Élisabeth Guigou : Non, car je pense que ce serait précisément tomber dans le langage du Front national. Il n’y a aucun risque que le FN prenne la présidence de PACA à partir du moment où la droite ne fait pas alliance avec le Front national. On cherche à se faire peur avec l’image d’un fauteuil présidentiel occupé par M. Le Pen. Je crois à la sincérité de MM. Gaudin et Léotard lorsqu’ils affirment qu’ils ne veulent pas d’alliance avec le FN, parce qu’ils savent qu’un tel rapprochement sera mortel pour la droite. Il faut toutefois surveiller l’attitude de certains élus moins en vue, au RPR et à l’UDF qui sont tentés de faire alliance avec le Front national.

Le Dauphiné Libéré : Comment le PS va-t-il faire campagne ?

Élisabeth Guigou : Du côté des socialistes, nous ne nous laisserons pas enfermer dans ce débat stérile autour de la question du Front national. Nous souhaitons, nous, faire une vraie campagne, une campagne d’équipe avec Michel Vauzelle, Jean-Louis Bianco, Patrick Allemand, Christian Martin et Christian Graglia.
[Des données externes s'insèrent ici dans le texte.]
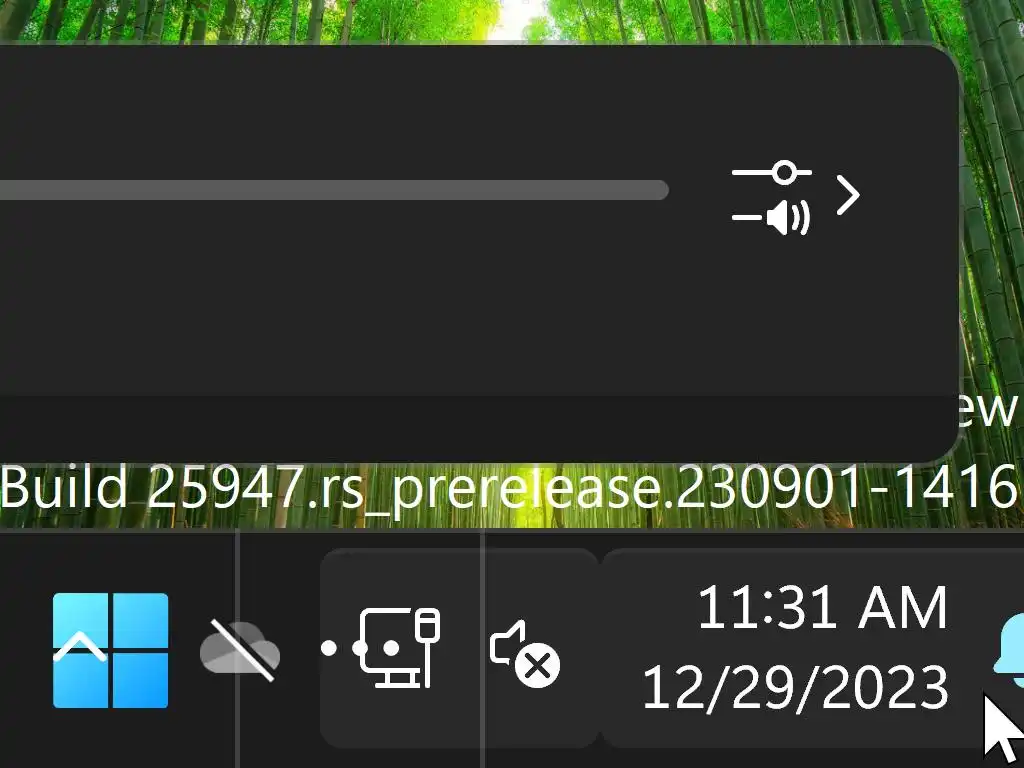Click the small speaker glyph beside the chevron
The width and height of the screenshot is (1024, 768).
coord(788,218)
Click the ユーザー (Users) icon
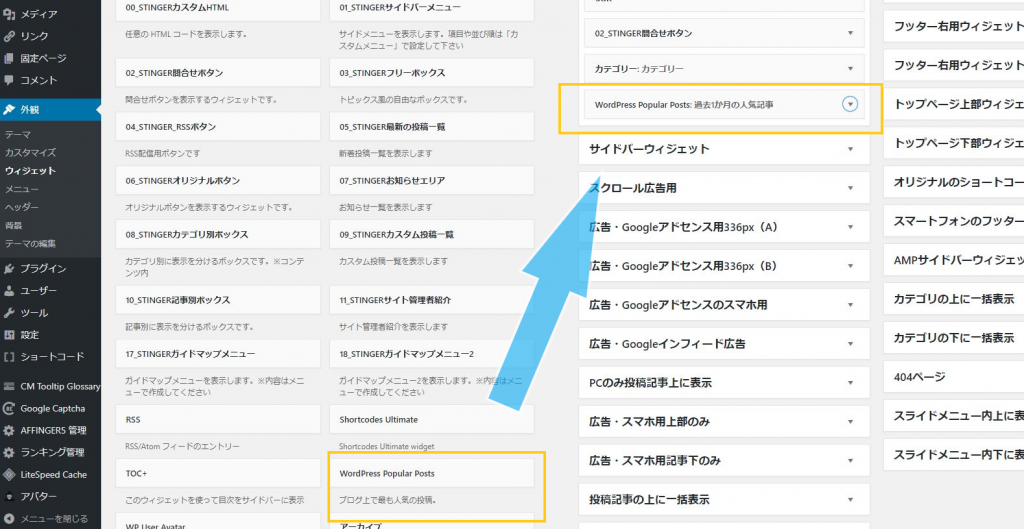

Nous mènerons campagne ensemble, et à l’image du gouvernement au plan national, nous proposerons aux citoyens un vrai projet de développement pour la région Provence-Alpes-Côte d’Azur, un projet qui leur rende leur fierté et leur donne une nouvelle confiance dans l’avenir de leur région.

Le Dauphiné Libéré : Envisagez-vous de prendre une initiative en faveur des Chorégies d’Orange menacées d’asphyxie financière ?

Élisabeth Guigou : Je vais en discuter avec ma collègue de la culture. Je souhaite bien sûr que les Chorégies continuent, mais il faut que les Orangeois se rendent compte qu’élire un maire FN ne va pas sans conséquences.

Le Dauphiné Libéré : Il paraît qu’entre le maire RPR d’Avignon et vous-même, les relations sont inexistantes. À qui la faute ?

Élisabeth Guigou : Je regrette que Mme Roig ait décliné mes invitations et n’ait pas souhaité établir de contacts avec moi afin de coopérer sur des sujets d’intérêt commun, par exemple comme le Grand Avignon ou le plan emploi-jeunes sur lesquels je peux, en raison de ma position, apporter quelque chose. Je me félicite toutefois d’avoir pu établir une telle coopération sur plusieurs dossiers avec le maire du Pontet, M. Cortade, qui ne partage pas mes opinions politiques.